* [Task statement] Using the material that follows, output exactly the lines from the one containing "Task: Click Jimmy" through the one containing "Image resolution: width=1347", with both ends kept.

* [Data supplied]
/---

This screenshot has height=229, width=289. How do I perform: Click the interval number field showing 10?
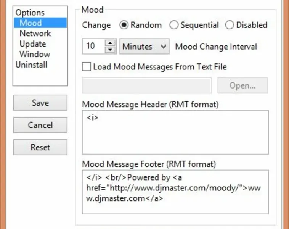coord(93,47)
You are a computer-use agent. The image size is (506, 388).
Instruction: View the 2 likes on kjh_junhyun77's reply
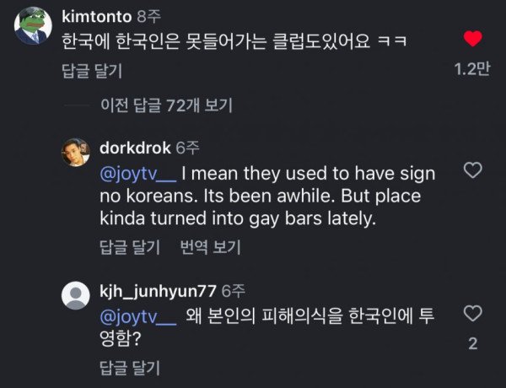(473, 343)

\---
/---

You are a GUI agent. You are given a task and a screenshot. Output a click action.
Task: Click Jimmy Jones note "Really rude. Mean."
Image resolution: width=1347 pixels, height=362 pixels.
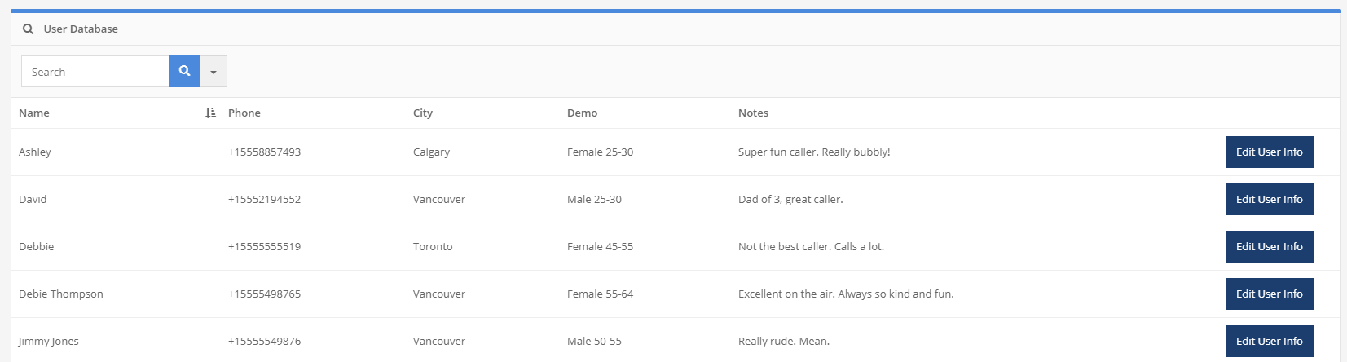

\---
/---

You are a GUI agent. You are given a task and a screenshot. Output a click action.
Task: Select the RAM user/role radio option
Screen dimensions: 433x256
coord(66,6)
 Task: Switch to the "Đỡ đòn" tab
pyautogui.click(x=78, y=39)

\---

* [Worked solution]
Task: Click Jimmy Jones note "Really rude. Mean."
Image resolution: width=1347 pixels, height=362 pixels.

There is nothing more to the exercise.